Set down each record below exactly as it stands. Pictures are not part of the copy.

- - - - - - -

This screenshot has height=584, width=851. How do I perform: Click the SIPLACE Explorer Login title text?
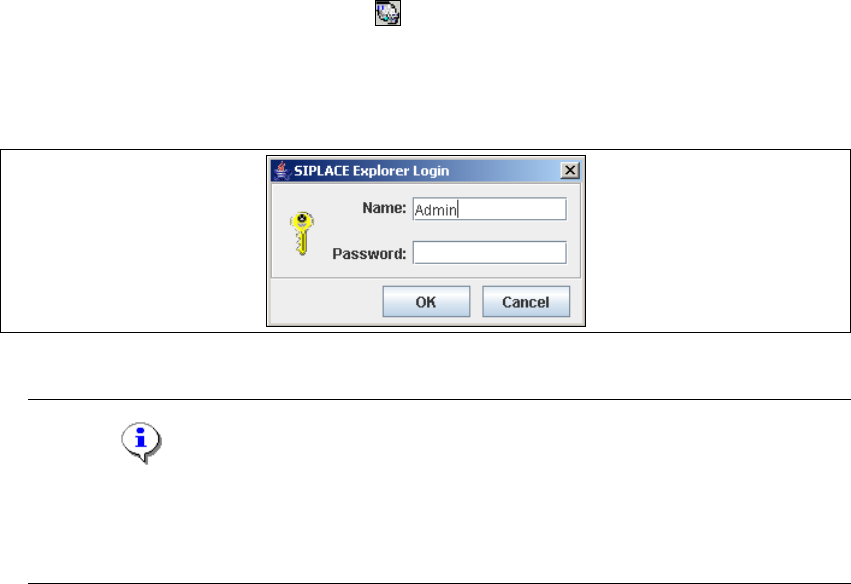pyautogui.click(x=371, y=171)
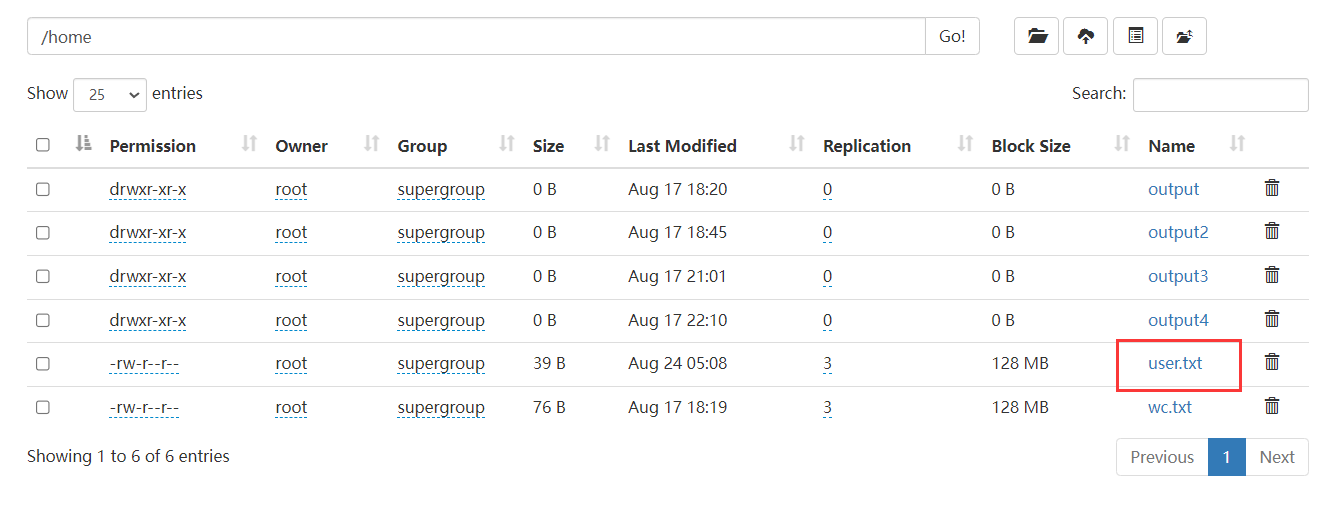Open the user.txt file link
This screenshot has height=506, width=1321.
point(1175,363)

- - - - - - -

*Reply*
This screenshot has height=584, width=851. How do I perform: Click the SIPLACE Explorer Login title text?
pyautogui.click(x=371, y=171)
Open the user.txt file link
This screenshot has height=506, width=1321.
point(1175,363)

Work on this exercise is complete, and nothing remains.